Incrementalism: how to achieve small things that make all the difference
Something I’ve been referencing quite a lot recently in discussions about work and in meetings is the concept of incrementalism or making marginal gains.
What is it?
Incrementalism is the idea that aiming for something large (e.g saving enough money to retire) can be difficult to visualise and accomplish because of the sheer size of the challenge in front of you. Instead, you should make a plan to work towards what you’re trying to achieve by improving a little bit every day.
It’s something that many successful people do without realising – they tinker with an idea until it works.
Who uses it?
A recent example of this in practice that’s referenced quite a lot in the media is Sir Dave Brailsford – one time performance director for Team GB’s cycling team and currently general manager of Team Sky.
When Railsford came into the role, Great Britain had only won one Olympic gold medal in 76 years. In 2012, Team GB won eight gold medals. In 2016, every track cyclist who competed for Britain won a medal. So what did Sir Dave do to achieve this?
Dave’s changes ranged from making minor changes to a rider’s body position to increase how aerodynamic they are, to teaching athletes how to wash their hands properly and employing staff to deep clean hotels before Team GB stayed in them to reduce sickness.
Did any one of these changes enable them to win a truckload of gold medals? No, but together, they contributed to Team GB’s success.
But they’re Olympic athletes! I’m not that dedicated, how can I use it?
Yes, the Great British Olympic cycling team are like a squad of elite cyborg killing machines. They’re ruthless. They spend every hour of their lives training or eating or sleeping in order to get better at their sport.
But they’re also training to be the best in the world. Are you?

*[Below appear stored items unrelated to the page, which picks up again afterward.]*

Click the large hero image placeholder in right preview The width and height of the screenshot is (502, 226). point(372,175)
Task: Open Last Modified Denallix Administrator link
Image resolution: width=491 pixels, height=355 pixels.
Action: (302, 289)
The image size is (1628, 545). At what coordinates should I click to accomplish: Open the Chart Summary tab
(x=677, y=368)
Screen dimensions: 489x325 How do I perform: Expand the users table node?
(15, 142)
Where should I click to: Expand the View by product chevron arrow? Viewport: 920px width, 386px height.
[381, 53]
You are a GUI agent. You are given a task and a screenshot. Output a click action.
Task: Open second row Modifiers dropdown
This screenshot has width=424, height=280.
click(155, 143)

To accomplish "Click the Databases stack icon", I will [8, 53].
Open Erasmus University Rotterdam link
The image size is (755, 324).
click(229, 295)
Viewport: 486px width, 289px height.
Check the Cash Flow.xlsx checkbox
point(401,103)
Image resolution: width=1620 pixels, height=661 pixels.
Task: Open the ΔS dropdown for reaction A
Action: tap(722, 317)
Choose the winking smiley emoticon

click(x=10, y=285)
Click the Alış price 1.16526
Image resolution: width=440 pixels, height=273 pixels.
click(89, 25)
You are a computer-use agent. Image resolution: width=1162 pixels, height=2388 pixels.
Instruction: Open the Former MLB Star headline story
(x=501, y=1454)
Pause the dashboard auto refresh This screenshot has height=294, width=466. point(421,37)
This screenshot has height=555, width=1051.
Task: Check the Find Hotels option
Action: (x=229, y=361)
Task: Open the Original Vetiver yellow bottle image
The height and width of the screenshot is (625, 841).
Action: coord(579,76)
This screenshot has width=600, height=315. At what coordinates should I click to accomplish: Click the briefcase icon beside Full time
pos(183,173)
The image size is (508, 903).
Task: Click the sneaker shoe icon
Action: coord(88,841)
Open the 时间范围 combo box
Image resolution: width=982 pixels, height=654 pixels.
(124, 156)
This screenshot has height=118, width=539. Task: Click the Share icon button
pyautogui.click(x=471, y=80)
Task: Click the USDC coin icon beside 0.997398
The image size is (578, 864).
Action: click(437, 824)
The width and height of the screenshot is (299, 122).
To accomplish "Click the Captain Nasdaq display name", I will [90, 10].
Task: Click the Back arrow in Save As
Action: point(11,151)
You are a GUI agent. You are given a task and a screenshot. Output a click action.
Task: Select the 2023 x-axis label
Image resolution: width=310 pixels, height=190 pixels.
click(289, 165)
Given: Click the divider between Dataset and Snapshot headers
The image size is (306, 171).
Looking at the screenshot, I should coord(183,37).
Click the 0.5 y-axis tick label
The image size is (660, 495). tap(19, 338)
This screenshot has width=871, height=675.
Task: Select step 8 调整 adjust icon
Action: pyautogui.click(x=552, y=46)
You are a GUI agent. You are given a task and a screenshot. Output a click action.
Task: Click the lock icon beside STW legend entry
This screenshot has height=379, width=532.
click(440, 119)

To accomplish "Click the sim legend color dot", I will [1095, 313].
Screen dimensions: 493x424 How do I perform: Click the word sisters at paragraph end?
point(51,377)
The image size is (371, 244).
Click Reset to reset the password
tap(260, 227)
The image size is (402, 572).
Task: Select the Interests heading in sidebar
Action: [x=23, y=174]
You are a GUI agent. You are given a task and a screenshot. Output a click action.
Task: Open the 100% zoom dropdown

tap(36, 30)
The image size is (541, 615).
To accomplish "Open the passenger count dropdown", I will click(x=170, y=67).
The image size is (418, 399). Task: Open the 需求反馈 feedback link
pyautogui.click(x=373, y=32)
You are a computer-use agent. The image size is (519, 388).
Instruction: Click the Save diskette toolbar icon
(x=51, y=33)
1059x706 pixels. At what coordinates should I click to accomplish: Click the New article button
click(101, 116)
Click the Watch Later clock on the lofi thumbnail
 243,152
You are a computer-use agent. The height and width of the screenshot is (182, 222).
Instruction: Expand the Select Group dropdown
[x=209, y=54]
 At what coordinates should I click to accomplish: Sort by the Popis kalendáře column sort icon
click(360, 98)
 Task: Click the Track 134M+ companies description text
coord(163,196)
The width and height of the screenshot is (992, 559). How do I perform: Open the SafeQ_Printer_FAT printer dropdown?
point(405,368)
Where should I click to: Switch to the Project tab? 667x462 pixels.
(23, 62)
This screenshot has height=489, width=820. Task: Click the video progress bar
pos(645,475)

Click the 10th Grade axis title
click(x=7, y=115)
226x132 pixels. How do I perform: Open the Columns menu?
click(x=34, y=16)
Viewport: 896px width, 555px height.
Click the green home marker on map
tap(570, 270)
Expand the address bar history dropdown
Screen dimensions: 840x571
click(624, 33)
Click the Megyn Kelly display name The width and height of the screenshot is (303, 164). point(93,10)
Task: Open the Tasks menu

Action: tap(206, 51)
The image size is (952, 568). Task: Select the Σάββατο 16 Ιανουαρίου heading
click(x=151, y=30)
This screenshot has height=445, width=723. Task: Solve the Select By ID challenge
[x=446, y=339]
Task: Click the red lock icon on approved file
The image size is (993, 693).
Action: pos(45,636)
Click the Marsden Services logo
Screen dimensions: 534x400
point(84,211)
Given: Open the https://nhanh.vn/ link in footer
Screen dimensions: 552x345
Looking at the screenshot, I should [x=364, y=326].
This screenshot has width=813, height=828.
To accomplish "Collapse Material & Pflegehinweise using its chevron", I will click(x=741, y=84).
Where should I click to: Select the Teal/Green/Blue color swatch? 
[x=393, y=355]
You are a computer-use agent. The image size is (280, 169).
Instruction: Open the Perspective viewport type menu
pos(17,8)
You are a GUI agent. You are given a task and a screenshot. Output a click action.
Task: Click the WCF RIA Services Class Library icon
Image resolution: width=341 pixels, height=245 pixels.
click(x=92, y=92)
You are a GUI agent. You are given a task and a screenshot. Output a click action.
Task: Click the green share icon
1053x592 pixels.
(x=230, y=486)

Chances are you want to get in shape, or save enough money for your first house, or get a better job. Do you need to be as dedicated as Laura Trott to achieve this? Probably not, but if you make decisions in the same way – making positive changes one decision at a time – then you’ll achieve your goals a lot faster and more easily.
I’m in. Tell me more.
Okay, I’ll level with you. I don’t know the exact details of what Sir Dave Railsford did and I’m not a cycling expert, but here’s how the technique works for me.
The beauty of this approach is that it’s pretty simple:
- Start with a clearly defined objective.
- List all of the challenges that stand in the way of achieving your goal, no matter how small. There might be hundreds of these, but pick the ones you think are the most important.
- Tackle them in a logical order – you might want to also prioritise these by importance, or try and solve the easiest ones first in order to build up a bit of momentum, it’s up to you.
- Keep the things you try that work, throw out anything that doesn’t.
This can be particularly effective if used as a way of motivating a team. In fact, in this podcast on the subject, Railsford says that the effectiveness of incrementalism for Team GB probably came from getting everyone working towards the same goal and using the same approach to improving the team.
So, got a goal that seems out of reach? Struggling to focus a team on how to get better at what they do? Give incrementalism a try, and remember: it can take years to become an overnight success.